To do this, I’m using python’s finditer and a regex, but I can’t capture more multiple words between placeholders. How can I adjust either the regex, or the finditer method to do what I want?

import re

def test_query_parse_regex(query, expected_result):
    result = {}

    # perform the matching here, this needs to change
    r = r"([\w-]+):\s?([\w-]*)"
    matches = re.finditer(r, query)

    for match in matches:
        # eg 'n'
        operator = match.group(1).strip()
        # eg 'text'
        operator_value = match.group(2).strip()

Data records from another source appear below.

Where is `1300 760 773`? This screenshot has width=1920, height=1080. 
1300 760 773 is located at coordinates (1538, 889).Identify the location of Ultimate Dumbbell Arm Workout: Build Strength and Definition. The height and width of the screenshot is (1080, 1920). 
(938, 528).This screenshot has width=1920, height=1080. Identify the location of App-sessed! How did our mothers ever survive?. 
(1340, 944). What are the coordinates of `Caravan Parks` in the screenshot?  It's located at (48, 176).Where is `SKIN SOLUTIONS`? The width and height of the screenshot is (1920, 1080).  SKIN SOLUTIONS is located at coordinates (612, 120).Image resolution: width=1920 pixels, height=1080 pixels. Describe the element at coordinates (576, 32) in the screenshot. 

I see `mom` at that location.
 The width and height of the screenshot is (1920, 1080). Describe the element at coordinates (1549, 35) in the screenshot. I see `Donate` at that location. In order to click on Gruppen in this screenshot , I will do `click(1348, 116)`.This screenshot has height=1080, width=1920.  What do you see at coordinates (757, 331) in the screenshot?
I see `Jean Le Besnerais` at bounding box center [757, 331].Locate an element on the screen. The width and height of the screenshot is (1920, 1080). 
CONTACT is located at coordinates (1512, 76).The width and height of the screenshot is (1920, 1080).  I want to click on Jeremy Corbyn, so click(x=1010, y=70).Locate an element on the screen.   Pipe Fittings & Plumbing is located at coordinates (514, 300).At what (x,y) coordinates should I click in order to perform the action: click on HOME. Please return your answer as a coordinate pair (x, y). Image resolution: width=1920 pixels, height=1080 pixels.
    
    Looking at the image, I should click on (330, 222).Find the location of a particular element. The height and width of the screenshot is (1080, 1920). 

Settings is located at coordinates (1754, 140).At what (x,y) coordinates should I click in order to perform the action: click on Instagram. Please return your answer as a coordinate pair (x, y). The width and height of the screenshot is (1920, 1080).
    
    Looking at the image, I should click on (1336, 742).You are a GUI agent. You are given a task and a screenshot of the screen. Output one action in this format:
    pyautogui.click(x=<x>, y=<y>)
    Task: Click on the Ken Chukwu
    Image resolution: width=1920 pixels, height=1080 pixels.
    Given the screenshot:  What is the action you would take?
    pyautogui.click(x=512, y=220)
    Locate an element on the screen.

    # build a dict for comparison
    result[operator] = operator_value
    if result == expected_result:
        print(f"PASS: {query}")
    else:
        print(f"FAIL: {query}")
        print(f"  Expected: {expected_result}")
        print(f"  Got     : {result}")


checks = [
    # Query, expected
    ("n: tom", {"n": "tom"}),
    ("n: tom preston", {"n": "tom preston"}),
    ("n: tom l: london", {"n": "tom", "l": "london"}),
    ("n: tom preston l: london derry", {"n": "tom preston", "l": "london derry"}),
]

for check in checks:
    test_query_parse_regex(*check)

Note. I’ve tried a positive look ahead but can’t make that work either: r"([\w-]+):\s?([\w-]*)(?=\w:)"

>Solution :

You can use

r = r"([\w-]+):\s*(.*?)(?=[\w-]+:|$)"
r = r"([\w-]+):\s*(.*?)(?=[\w-]+:|\Z)"

Note that if your strings can have line breaks you will need to also amend the re.finditer part to

re.finditer(r, query, re.DOTALL)

See the regex demo. Prefer the version with \Z if you use the re.M or re.MULTILINE option since \Z always matches the very end of string.

Details:

([\w-]+) – Group 1: one or more word or hyphen chars
:\s* – a colon and any zero or more whitespaces
(.*?) – Group 2: zero or more chars other than line break chars (if re.DOTALL is not used) as few as possible
(?=[\w-]+:|\Z) – a positive lookahead that requires one or more word or hyphen chars followed with a colon, or end of string, immediately to the right of the current location.